One of the first lessons in life that we learned is to say thank you. When we receive candy, our parents would always remind us, “What will you say?” We get a toy for our birthday, our parent would always remind us, “What will you say?” In school, we were taught to say, “Goodbye and Thank you,” to our teacher.
Sadly, as we grew older, we forget to say thank you: We have someone who serves us food in a restaurant, we take it for granted that it is his job to serve us; We have a teacher who sacrifices a lot, we take it for granted that it is her job to teach us; We receive so much from our parents, we take it for granted that it is their obligation to provide for us.
My dear friends, the first reading shows us Naaman being grateful for his healing. In the second reading, St. Paul reminds us to be grateful to God for giving his only Son. In the Gospel, sadly of the ten who were healed, only one said thank you.
Hence, this is something worth reflecting about gratitude and three points:
- All is Grace. Let us remember that all we have is a blessing. We may say that we inherited this or we work hard for this, but it is still a blessing. Bottom line, we came into this world with nothing and we are leaving this world with nothing. So whatever we have is only lent to us. Also, talking about blessing, we must remember that there is a time to hold on and a time to let go.
- Count your blessings. One reason that we forget to thank others is that we count other people’s blessings. When we do this, we get lonely. Also, envy sinks in. Eventually, we forget to appreciate what God has given us until we lose it. Only then do we regret not being grateful.

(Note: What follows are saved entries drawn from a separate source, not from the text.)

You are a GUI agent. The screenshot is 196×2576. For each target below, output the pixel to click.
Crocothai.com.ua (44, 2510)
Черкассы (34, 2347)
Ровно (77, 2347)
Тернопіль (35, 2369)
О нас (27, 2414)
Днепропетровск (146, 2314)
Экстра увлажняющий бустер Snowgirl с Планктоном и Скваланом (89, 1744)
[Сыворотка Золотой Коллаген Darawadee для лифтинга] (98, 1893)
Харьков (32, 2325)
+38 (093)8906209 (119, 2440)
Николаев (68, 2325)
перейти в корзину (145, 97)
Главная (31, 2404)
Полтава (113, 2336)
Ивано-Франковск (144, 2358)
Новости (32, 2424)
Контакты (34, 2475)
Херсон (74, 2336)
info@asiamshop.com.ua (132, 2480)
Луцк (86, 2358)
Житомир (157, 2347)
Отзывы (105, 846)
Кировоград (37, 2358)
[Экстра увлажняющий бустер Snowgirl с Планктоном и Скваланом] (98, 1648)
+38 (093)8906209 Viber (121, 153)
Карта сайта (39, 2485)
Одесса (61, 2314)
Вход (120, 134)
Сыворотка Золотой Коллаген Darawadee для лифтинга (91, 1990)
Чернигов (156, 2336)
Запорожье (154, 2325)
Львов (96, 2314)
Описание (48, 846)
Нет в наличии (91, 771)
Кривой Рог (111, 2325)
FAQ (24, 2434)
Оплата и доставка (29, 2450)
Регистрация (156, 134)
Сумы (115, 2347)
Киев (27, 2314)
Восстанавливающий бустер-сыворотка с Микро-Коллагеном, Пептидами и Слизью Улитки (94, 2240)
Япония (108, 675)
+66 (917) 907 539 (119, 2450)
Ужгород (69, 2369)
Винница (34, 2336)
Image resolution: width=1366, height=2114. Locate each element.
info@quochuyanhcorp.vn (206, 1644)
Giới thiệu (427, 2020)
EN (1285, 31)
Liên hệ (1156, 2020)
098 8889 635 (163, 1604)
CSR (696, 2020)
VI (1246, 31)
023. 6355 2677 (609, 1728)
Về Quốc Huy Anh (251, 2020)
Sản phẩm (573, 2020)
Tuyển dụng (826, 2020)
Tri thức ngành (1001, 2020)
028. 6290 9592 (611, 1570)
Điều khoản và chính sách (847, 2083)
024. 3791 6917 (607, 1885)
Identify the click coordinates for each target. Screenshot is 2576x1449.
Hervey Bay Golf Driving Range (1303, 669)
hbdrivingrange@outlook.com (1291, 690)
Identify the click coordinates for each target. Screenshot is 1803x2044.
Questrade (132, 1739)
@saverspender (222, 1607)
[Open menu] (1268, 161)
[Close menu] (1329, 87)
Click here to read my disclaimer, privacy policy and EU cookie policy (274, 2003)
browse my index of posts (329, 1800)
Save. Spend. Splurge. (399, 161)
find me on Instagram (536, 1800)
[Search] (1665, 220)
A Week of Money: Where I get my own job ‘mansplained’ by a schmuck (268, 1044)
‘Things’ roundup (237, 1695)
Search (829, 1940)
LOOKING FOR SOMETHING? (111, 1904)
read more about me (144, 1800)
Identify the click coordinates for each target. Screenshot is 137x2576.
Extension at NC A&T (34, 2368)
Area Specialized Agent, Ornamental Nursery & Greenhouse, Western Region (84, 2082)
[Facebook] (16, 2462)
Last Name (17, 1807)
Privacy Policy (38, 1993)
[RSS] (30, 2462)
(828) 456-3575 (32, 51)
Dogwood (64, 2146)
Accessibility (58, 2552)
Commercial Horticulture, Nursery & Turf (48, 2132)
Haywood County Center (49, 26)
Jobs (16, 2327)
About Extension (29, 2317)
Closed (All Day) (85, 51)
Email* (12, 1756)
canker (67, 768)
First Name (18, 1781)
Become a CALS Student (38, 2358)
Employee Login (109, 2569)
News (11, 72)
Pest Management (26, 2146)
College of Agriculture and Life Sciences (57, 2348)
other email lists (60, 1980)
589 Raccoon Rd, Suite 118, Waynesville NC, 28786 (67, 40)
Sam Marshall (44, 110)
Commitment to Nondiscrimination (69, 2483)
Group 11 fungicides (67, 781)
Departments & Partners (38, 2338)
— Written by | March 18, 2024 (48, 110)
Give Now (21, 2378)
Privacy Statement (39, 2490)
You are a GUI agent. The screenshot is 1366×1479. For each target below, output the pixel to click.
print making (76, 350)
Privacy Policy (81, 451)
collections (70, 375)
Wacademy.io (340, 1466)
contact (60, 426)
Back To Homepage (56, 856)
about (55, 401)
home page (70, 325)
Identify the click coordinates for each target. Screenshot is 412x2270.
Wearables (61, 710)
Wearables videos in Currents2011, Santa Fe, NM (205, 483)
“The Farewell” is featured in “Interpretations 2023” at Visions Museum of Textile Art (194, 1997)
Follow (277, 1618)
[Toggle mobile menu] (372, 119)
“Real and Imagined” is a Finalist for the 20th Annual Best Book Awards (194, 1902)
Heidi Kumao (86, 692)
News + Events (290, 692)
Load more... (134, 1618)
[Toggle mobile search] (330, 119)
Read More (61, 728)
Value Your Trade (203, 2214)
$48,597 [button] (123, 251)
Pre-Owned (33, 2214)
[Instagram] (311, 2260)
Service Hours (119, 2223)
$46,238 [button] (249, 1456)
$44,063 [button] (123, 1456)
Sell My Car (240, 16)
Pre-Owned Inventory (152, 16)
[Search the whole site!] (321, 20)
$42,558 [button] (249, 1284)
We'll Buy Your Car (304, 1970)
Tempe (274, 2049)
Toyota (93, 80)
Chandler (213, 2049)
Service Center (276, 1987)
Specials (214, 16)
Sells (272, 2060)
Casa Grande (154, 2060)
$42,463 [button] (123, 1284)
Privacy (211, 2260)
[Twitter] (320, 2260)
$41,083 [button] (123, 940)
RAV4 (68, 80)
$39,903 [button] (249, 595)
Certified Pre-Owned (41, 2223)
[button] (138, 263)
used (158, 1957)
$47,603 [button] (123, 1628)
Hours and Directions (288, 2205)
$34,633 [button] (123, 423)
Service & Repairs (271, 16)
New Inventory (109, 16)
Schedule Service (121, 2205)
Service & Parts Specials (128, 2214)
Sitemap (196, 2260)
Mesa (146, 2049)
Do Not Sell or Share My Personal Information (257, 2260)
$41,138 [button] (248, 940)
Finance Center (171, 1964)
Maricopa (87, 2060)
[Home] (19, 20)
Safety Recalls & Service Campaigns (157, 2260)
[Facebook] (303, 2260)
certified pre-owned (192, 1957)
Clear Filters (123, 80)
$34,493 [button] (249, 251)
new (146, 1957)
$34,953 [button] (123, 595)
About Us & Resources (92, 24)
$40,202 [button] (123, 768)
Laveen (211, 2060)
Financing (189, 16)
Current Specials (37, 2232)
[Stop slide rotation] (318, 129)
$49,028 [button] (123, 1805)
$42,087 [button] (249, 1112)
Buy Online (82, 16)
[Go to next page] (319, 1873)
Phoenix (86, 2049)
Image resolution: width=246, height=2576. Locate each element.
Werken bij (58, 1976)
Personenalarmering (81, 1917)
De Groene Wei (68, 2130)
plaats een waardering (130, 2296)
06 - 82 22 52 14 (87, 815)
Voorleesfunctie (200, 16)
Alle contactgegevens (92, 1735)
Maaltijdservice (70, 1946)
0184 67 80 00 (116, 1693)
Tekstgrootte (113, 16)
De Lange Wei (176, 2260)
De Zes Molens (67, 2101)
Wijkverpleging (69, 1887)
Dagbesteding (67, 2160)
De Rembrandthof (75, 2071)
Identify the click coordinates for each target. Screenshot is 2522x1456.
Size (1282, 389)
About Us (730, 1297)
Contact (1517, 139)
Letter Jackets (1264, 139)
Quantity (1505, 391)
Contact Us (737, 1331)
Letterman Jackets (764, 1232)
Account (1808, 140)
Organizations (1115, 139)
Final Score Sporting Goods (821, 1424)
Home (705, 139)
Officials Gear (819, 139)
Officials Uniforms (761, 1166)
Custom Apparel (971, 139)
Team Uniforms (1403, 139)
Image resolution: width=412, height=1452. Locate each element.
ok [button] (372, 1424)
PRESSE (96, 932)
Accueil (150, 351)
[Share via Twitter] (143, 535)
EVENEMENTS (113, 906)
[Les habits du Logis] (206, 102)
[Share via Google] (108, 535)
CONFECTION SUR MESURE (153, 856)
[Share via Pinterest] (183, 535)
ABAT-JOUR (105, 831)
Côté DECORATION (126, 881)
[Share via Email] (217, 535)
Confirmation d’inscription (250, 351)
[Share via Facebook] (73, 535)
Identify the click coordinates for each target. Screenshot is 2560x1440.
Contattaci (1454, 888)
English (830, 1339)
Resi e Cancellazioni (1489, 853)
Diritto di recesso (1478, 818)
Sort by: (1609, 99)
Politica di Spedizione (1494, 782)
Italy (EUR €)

- Be Grateful even in the Storms of Life. This may be hard but very, very helpful. When we experience tragedy, we even blame God, “Why me?” We must remember that God is good and everything happens for a reason and purpose. When experiencing the typhoons of life just be hopeful and persevere. God’s promise, “I will never leave you nor abandon you.”
That is why in this Mass we pray for a grateful heart. Whether in plenty or simplicity, grateful people are always happy people.